TASK STATEMENT: The answer must restate the records below word for word.
══ DATA RECORDS ══
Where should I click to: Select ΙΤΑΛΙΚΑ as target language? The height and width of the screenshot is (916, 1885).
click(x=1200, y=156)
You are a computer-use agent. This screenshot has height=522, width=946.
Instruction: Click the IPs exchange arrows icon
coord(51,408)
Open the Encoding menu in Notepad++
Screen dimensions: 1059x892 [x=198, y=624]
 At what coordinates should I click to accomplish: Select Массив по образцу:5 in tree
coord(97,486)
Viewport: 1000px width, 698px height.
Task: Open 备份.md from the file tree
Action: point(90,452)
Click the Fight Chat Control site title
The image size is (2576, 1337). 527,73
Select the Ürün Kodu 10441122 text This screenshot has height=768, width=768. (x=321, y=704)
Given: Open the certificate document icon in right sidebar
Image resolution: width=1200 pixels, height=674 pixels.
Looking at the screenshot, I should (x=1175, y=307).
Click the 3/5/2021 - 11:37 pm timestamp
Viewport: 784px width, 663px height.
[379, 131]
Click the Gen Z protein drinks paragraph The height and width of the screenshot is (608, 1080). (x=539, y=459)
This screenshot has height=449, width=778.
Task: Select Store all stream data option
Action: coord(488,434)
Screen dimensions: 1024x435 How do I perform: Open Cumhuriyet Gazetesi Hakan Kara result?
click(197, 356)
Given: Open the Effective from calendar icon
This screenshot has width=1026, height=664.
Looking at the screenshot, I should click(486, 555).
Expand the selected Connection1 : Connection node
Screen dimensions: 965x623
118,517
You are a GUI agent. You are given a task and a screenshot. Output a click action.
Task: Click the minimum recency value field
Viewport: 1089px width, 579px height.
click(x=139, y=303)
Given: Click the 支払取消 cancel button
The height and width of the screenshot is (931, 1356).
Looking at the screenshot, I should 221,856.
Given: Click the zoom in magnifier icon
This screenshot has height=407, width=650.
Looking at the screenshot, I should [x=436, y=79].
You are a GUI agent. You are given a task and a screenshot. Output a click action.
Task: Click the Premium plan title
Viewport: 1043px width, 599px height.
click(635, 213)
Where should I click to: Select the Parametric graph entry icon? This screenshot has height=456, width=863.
═══
RESPONSE AREA:
Where should I click to: Select ΙΤΑΛΙΚΑ as target language? The height and width of the screenshot is (916, 1885).
click(x=1200, y=156)
You are a computer-use agent. This screenshot has height=522, width=946.
Instruction: Click the IPs exchange arrows icon
coord(51,408)
Open the Encoding menu in Notepad++
Screen dimensions: 1059x892 [x=198, y=624]
 At what coordinates should I click to accomplish: Select Массив по образцу:5 in tree
coord(97,486)
Viewport: 1000px width, 698px height.
Task: Open 备份.md from the file tree
Action: point(90,452)
Click the Fight Chat Control site title
The image size is (2576, 1337). 527,73
Select the Ürün Kodu 10441122 text This screenshot has height=768, width=768. (x=321, y=704)
Given: Open the certificate document icon in right sidebar
Image resolution: width=1200 pixels, height=674 pixels.
Looking at the screenshot, I should (x=1175, y=307).
Click the 3/5/2021 - 11:37 pm timestamp
Viewport: 784px width, 663px height.
[379, 131]
Click the Gen Z protein drinks paragraph The height and width of the screenshot is (608, 1080). (x=539, y=459)
This screenshot has height=449, width=778.
Task: Select Store all stream data option
Action: coord(488,434)
Screen dimensions: 1024x435 How do I perform: Open Cumhuriyet Gazetesi Hakan Kara result?
click(197, 356)
Given: Open the Effective from calendar icon
This screenshot has width=1026, height=664.
Looking at the screenshot, I should click(486, 555).
Expand the selected Connection1 : Connection node
Screen dimensions: 965x623
118,517
You are a GUI agent. You are given a task and a screenshot. Output a click action.
Task: Click the minimum recency value field
Viewport: 1089px width, 579px height.
click(x=139, y=303)
Given: Click the 支払取消 cancel button
The height and width of the screenshot is (931, 1356).
Looking at the screenshot, I should 221,856.
Given: Click the zoom in magnifier icon
This screenshot has height=407, width=650.
Looking at the screenshot, I should [x=436, y=79].
You are a GUI agent. You are given a task and a screenshot. Output a click action.
Task: Click the Premium plan title
Viewport: 1043px width, 599px height.
click(635, 213)
Where should I click to: Select the Parametric graph entry icon? This screenshot has height=456, width=863.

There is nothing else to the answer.